The paper rightly points out that normality can be tested using graphical methods such as Quantile – Quantile (QQ) test, histograms or a box plot. However, the author states that for a conclusive evidence statistical tests are used to check if the normality assumption holds. The paper alongwith providing a quick description of the normality tests also studies the power of different types of each test using a monte carlo simulation. The paper concludes the following:

Our simulation results show that for symmetric short-tailed distributions, D’Agostino and Shapiro–Wilk tests have better power. For symmetric long-tailed distributions, the power of Jarque–Bera and D’Agostino tests is quite comparable with the Shapiro–Wilk test. As for asymmetric distributions, the Shapiro–Wilk test is the most powerful test followed by the Anderson–Darling test.

The main aim of this post is to follow this B. W. Yap and C.H. Sim and use R functions to perform these normality tests. My aim is not to replicate the results but introduce R packages and functions that will allow us to execute these tests in R. Along the way we will also try to link to useful resources for each test to keep this post short and precise.

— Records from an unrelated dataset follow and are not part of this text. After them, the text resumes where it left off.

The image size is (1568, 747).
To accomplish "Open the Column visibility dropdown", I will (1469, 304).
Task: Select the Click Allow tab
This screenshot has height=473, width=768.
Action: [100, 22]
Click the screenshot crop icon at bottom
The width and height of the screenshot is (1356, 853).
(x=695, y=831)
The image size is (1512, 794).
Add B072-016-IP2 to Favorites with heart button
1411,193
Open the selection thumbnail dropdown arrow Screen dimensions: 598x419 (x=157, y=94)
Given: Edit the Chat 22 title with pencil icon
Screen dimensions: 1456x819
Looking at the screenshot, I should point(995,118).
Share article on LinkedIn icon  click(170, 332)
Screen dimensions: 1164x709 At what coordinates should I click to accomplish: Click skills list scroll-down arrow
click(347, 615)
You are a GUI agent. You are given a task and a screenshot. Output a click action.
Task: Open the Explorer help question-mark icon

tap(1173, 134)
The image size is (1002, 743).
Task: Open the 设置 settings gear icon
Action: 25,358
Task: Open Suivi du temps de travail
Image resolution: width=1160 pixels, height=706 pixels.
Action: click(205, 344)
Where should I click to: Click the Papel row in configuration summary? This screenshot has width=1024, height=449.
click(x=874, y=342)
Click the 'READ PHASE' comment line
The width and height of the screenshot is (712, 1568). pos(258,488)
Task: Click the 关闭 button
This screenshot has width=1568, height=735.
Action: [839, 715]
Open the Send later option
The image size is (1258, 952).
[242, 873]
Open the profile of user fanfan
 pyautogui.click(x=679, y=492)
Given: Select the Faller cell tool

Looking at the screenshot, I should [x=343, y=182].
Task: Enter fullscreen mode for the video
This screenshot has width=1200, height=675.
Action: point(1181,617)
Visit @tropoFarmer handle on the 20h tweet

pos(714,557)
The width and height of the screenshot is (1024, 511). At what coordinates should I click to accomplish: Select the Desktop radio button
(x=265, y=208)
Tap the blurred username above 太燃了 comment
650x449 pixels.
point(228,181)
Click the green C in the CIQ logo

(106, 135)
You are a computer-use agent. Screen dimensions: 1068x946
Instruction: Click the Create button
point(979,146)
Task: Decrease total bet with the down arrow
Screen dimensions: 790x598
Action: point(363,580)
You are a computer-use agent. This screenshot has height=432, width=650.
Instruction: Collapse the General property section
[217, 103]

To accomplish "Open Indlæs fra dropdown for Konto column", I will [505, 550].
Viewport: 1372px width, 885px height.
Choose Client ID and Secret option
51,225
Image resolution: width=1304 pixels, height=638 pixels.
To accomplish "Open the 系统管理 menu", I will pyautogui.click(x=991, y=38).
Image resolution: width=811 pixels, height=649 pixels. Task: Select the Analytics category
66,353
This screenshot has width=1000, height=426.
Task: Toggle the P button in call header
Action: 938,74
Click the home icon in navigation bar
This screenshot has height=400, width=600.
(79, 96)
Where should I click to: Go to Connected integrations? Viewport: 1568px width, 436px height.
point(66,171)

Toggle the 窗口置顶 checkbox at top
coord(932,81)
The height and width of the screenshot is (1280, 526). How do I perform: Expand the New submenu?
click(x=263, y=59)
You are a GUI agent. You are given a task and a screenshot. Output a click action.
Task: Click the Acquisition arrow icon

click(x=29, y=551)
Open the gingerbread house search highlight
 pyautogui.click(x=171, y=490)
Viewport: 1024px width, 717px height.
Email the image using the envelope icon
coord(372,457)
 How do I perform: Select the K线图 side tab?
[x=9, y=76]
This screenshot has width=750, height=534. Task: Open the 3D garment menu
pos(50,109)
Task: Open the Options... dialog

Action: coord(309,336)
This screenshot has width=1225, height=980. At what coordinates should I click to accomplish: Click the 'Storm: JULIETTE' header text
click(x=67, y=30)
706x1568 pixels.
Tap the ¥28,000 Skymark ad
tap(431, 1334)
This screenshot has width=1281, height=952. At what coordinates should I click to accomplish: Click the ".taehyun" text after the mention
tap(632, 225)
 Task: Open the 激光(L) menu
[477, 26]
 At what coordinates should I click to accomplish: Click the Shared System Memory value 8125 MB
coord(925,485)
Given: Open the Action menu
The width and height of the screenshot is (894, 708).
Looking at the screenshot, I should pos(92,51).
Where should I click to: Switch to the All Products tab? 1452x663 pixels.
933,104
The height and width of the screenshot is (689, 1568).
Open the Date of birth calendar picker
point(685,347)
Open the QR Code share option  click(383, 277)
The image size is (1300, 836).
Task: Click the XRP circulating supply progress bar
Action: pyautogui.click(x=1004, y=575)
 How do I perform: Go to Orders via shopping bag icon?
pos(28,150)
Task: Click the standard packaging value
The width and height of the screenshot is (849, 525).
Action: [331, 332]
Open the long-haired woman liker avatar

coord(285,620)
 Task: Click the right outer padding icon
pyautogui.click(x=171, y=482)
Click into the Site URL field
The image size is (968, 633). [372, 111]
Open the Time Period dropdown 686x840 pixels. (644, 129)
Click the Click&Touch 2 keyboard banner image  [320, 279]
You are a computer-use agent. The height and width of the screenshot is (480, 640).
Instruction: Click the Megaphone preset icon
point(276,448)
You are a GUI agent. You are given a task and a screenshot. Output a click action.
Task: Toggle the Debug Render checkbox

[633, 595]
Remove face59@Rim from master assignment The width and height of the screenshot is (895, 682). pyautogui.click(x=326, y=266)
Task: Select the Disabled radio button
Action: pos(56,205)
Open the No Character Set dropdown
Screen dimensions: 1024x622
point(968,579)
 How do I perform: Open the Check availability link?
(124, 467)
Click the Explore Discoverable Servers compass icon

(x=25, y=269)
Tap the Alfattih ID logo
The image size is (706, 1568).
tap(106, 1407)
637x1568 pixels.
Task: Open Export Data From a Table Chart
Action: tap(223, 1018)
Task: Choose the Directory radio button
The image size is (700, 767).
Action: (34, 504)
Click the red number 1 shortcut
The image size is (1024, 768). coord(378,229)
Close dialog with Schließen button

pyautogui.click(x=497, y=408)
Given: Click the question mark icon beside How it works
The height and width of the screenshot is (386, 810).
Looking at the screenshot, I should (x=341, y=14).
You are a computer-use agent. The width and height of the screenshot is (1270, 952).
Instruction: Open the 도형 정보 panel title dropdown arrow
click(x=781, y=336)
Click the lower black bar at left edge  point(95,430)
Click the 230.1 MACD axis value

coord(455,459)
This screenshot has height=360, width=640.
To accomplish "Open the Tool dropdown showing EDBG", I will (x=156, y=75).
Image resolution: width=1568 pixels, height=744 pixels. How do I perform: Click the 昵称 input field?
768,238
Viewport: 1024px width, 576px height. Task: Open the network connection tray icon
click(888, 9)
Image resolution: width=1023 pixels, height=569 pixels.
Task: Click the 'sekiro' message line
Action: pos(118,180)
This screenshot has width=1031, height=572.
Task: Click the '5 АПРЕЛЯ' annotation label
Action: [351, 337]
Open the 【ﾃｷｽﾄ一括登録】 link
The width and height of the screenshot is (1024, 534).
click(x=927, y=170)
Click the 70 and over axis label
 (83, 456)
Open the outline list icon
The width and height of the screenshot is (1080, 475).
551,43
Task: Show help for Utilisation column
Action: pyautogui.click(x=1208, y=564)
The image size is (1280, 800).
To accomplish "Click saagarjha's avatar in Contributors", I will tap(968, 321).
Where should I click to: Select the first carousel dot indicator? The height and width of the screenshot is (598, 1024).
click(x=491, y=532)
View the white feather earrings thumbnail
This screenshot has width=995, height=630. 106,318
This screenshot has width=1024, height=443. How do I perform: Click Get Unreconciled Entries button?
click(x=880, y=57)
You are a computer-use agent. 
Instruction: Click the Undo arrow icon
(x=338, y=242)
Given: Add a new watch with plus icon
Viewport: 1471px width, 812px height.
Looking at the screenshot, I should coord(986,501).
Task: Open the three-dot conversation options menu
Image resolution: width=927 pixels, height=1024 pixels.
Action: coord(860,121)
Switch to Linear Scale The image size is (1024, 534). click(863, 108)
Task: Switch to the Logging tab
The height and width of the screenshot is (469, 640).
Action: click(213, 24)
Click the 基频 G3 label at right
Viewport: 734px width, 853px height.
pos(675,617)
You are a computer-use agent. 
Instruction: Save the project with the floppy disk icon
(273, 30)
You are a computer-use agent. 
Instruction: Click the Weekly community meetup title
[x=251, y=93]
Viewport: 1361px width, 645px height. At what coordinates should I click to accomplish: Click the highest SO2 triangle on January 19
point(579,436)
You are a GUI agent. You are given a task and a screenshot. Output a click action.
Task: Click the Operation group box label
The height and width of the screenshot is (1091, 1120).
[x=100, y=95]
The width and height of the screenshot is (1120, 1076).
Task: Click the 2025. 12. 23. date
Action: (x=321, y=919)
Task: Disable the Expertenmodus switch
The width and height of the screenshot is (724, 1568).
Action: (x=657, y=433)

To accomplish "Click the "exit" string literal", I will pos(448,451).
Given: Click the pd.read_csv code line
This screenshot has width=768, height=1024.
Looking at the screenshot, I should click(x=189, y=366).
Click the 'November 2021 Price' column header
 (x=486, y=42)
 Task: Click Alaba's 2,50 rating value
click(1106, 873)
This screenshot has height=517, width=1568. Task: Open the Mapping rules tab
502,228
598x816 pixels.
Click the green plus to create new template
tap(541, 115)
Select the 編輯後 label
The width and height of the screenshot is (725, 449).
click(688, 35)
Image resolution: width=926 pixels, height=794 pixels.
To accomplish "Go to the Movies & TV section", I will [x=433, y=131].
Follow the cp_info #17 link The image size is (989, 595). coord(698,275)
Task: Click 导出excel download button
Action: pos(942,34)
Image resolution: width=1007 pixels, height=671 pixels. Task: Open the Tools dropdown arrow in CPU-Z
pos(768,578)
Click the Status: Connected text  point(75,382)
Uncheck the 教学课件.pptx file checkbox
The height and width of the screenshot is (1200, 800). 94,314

I do observe some overlap in terms of R packages. For e.g. tseries package has function to perform JB and moments package also has function to perform JB test. Similarly , tseries package has function to perform KPSS and the same can be performed in basic R. I am here to only provide an introduction to these function and no way test which is more efficient or superirority. Hope you enjoy this !!!

Pearson’s chi-squared (CSQ) goodness-of-fit test:

The B. W. Yap and C.H. Sim discusses the CSQ test under section 2.3. The pearson.test() function from nortest package can be used to perform this test in R. The test is defined as follows:

Null (H0): The data are normally distributed Alternate (HA): The data are not normally distributed

The code below executed the pearson.test() function in R using a random sample of 1000 with mean 0 and standard deviation 1. The high p-value indicates that we fail to reject the null hypothesis.

library(nortest)
pearson.test(rnorm(1000, mean = 0, sd = 1))
#Pearson chi-square normality test

#data:  rnorm(1000, mean = 0, sd = 1)
#P = 15.424, p-value = 0.9814

In the code below we perform the same test but using a log normal distribution. The low p-value (<0.05) indicates that we fail to reject the null hypothesis and that the distribution is not normal.

library(nortest)
pearson.test(rlnorm(1000, meanlog = 0, sdlog = 1))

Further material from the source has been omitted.